Segment Start: EXCERPTED TEXT

Dear Fellow Investors,

What’s already in the price?

 

At first glance it seems surprising that the NSE Nifty 50 index is up 48% since March lows when economic data on incomes, jobs, consumption, and production is showing clear signs of Covid-19 inflected pain. However, if we recall that stock markets are future-discounting machines and stock prices are meant to reflect the future and not the present, this seeming Dalal street-Main street disconnect looks less puzzling.

Solutions to Covid-19 will be found and economic activity will recover swiftly thereafter. At most one year’s earnings will be washed out – not material to the intrinsic values of most of businesses. In hindsight, current prices will not look inefficient or irrational if this scenario plays out without any hiccups.

But what if it doesn’t?

Uncertainties still remain elevated. While there is month on month improvement in economic activity since April lows, Covid-19 has still not peaked out. It remains a bottleneck to supply-chains, incomes, consumption, and debt repayments. Globalisation – the fountainhead of global prosperity- is under threat due to unequal distribution of its proceeds. Unbridled money printing – probably the only economic balm to Covid distress- keeps the risk of all-illusive inflation alive even if it may be years or decades away. And the world continues to remain susceptible to geopolitical shocks. These and more continue to remain adverse, uncertain and non-zero portability events.

Segment End: EXCERPTED TEXT

*EXERCISE INSTRUCTIONS:*
(a) From the investor letter, list everything that Covid-19 is described as remaining a bottleneck to.
(b) Return the stretch of the investor letter from "What’s already in" through "if it doesn’t?", copied word for word.
(c) Answer these questions using the investor letter:
(i) By what percentage is the NSE Nifty 50 index up since March lows?
(ii) At most, how many years' earnings does the writer expect to be washed out?
(iii) Since when has there been month on month improvement in economic activity?

Segment Start: SOURCE INFORMATION

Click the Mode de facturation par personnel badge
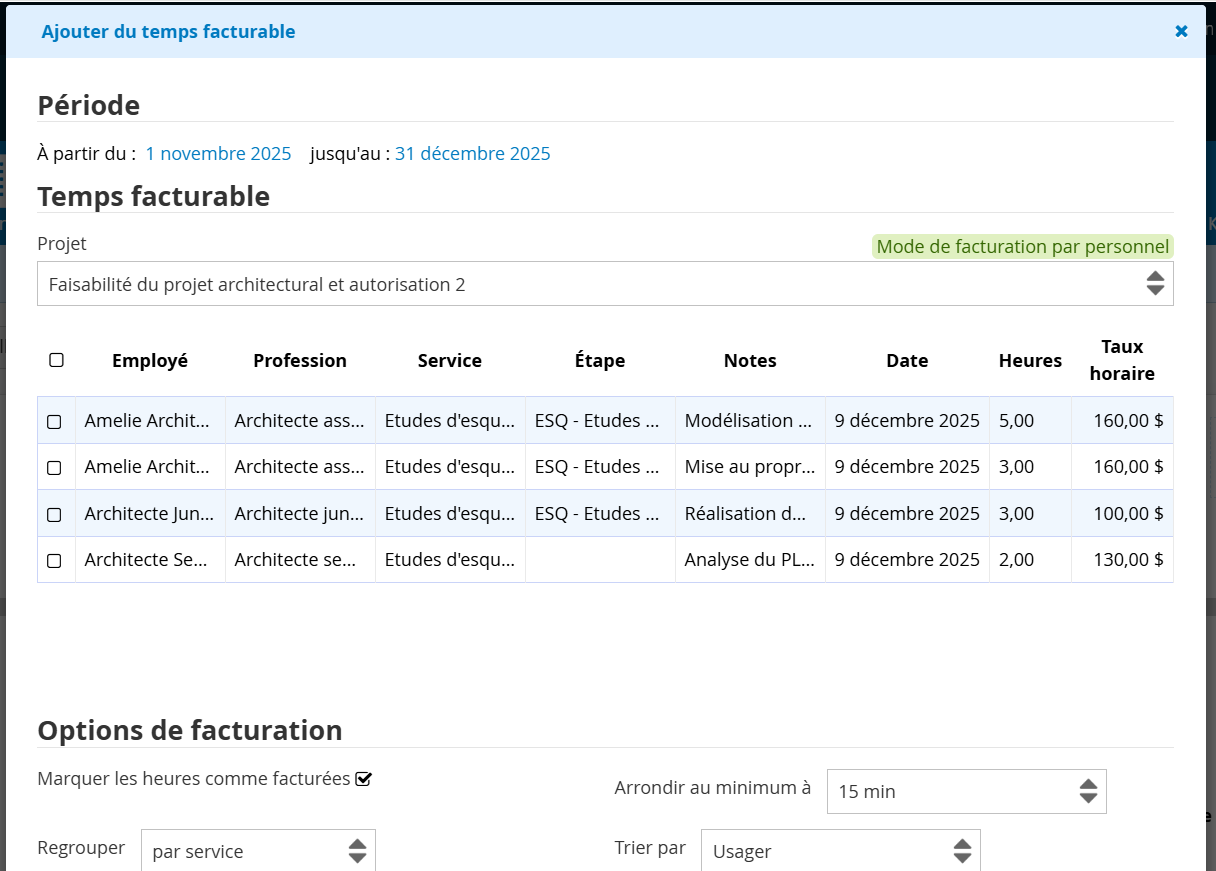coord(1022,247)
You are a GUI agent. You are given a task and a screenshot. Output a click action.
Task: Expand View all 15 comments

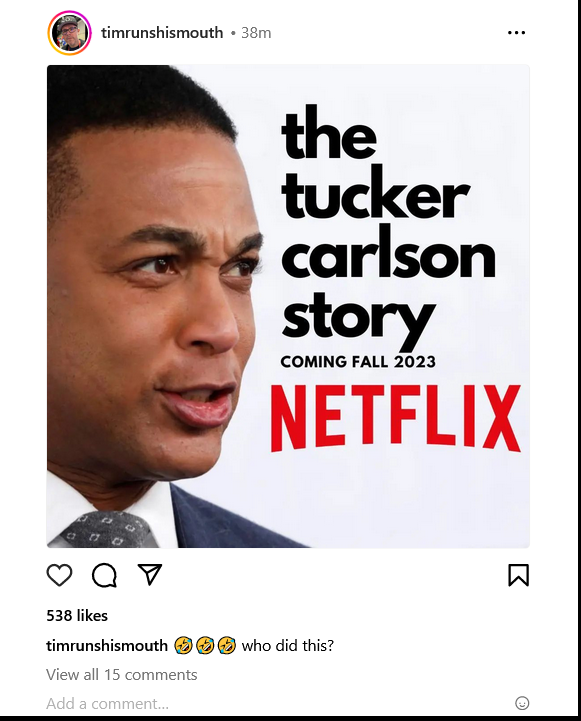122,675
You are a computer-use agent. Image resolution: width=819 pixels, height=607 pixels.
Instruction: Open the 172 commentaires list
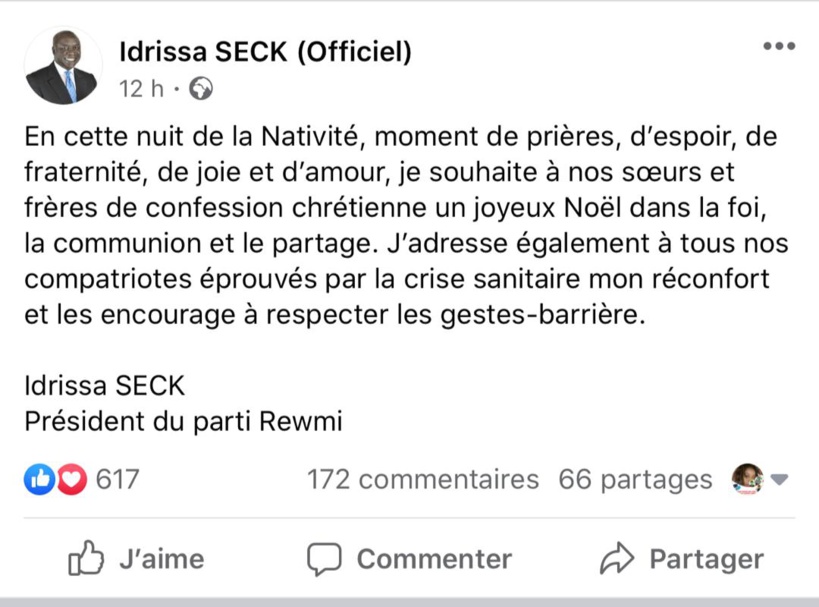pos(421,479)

Segment End: SOURCE INFORMATION
Segment Start: SOURCE INFORMATION

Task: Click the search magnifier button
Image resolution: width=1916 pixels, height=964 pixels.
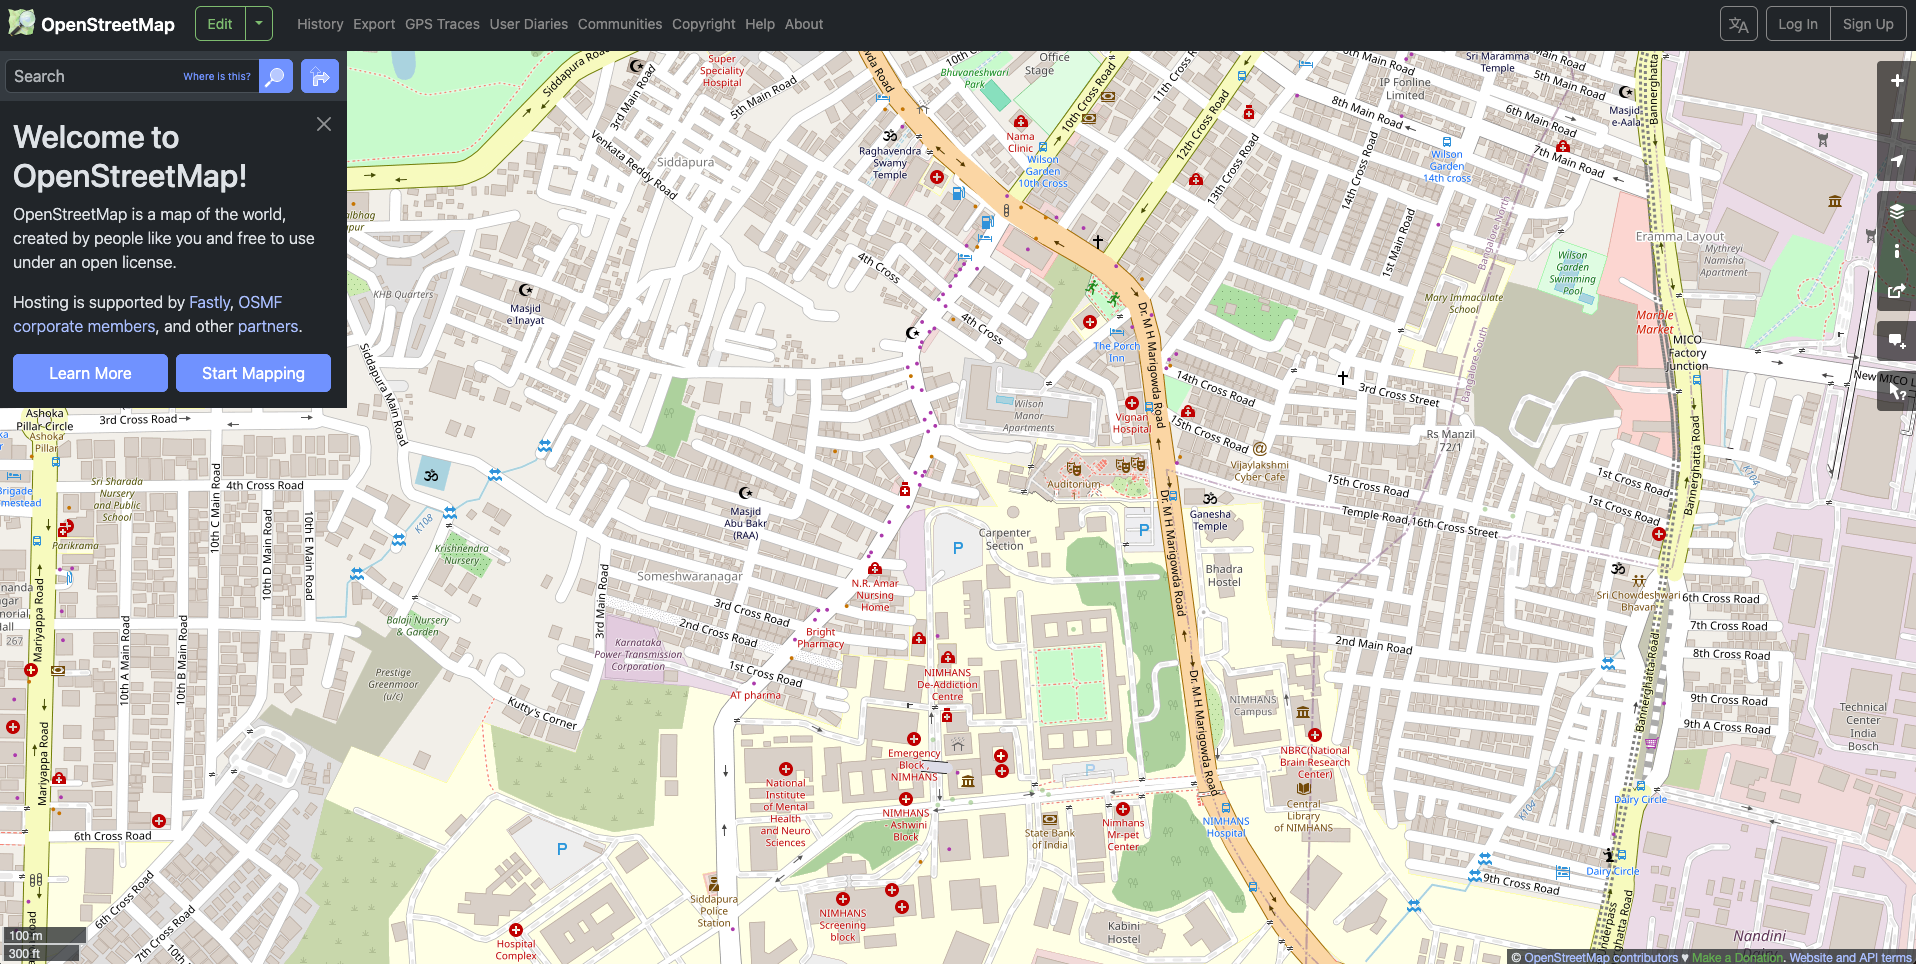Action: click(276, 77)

Segment End: SOURCE INFORMATION

*EXERCISE RESPONSES:*
(a) supply-chains, incomes, consumption, debt repayments

(b)
What’s already in the price?

 

At first glance it seems surprising that the NSE Nifty 50 index is up 48% since March lows when economic data on incomes, jobs, consumption, and production is showing clear signs of Covid-19 inflected pain. However, if we recall that stock markets are future-discounting machines and stock prices are meant to reflect the future and not the present, this seeming Dalal street-Main street disconnect looks less puzzling.

Solutions to Covid-19 will be found and economic activity will recover swiftly thereafter. At most one year’s earnings will be washed out – not material to the intrinsic values of most of businesses. In hindsight, current prices will not look inefficient or irrational if this scenario plays out without any hiccups.

But what if it doesn’t?

(c)
(i) 48%
(ii) One year's earnings
(iii) Since April lows